Reducing CO2 Emissions During Wellbore Cleanout Operations by Employing Coiled Tubing Fluid Oscillation Tool – A Case Study

Abstract

Abstract During 2022, oil and gas operations resulted in emission of 5.1 billion tons of CO2equivalent. These emissions must be reduced on the journey towards net zero emission. Wellbore cleanout operations with coiled tubing are one of the most frequent operations performed during the life of a wellbore. The coiled tubing and associated equipment used for wellbore cleanout operations is powered by diesel engines which result in high CO2 emission during operation. However, these emissions can be reduced by using a fluid oscillation tool. A fluid oscillation tool converts kinetic energy of the pumped fluid into potential energy resulting in the creation of pulsating waves. These pulsating waves induce cyclic stress in the scale. Continuous cyclic stress induces fatigue failure in the scale which ultimately leads to disintegration of the scale present in the wellbore or critical matrix. Fluid oscillation tools can remove scales in less time and provide better fluid velocities in the wellbore even in nitrified treatments. This ultimately reduces the time of operation considerably. Furthermore, reduction in operational time corresponds to low consumption of diesel by the CT and associated equipment, leading to lesser emission of CO2. A fluid oscillation tool was employed at multiple wells in the region of this case study to perform wellbore cleanout jobs.
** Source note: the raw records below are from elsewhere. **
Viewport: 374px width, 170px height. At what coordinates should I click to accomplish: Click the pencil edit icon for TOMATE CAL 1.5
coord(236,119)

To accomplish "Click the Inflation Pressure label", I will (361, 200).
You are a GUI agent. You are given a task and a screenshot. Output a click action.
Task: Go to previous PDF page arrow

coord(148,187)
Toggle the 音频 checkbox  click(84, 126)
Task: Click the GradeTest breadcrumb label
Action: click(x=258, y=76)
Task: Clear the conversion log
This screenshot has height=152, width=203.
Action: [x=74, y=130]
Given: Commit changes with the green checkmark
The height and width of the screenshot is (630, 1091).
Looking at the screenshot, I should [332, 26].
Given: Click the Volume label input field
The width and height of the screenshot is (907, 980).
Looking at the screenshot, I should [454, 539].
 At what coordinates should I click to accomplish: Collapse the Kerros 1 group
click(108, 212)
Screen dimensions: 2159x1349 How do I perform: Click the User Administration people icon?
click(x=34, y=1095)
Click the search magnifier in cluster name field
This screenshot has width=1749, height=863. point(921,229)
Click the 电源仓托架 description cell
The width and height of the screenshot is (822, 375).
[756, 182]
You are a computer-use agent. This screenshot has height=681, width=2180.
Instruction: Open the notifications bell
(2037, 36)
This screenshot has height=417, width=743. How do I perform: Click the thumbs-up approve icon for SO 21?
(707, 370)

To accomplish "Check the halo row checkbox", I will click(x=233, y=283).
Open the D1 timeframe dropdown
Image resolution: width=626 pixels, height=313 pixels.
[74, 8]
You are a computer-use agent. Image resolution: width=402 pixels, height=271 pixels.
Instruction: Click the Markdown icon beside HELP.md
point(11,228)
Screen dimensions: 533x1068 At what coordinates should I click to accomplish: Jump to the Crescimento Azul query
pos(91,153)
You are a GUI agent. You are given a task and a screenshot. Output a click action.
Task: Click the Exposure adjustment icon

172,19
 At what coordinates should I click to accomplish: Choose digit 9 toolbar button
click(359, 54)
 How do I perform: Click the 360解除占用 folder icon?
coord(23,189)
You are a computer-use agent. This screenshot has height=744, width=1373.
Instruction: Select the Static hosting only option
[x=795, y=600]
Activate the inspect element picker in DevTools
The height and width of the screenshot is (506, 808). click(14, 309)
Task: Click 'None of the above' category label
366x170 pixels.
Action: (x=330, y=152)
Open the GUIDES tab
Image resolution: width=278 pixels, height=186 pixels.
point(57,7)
This paper thoroughly performs data analysis of four different wells and demonstrates the impact of fluid oscillation tool on different performance factors. Using a fluid oscillation tool led to a decrease in CO2 emission between 35-62%, reduced CAPEX between20-47% and increased production between 170-310%. Nearly 57% of the well intervention operations performed in the region of this case study are wellbore cleanout operations. Replacing the conventional jetting tool with a fluid oscillation tool led to a decrease in CO2 emission from 1843 Tons to 924 Tons. This reduction corresponds to approximately 50% of CO2 emission during wellbore cleanout operations. The scale of this reduction would be more appreciable when adopted universally.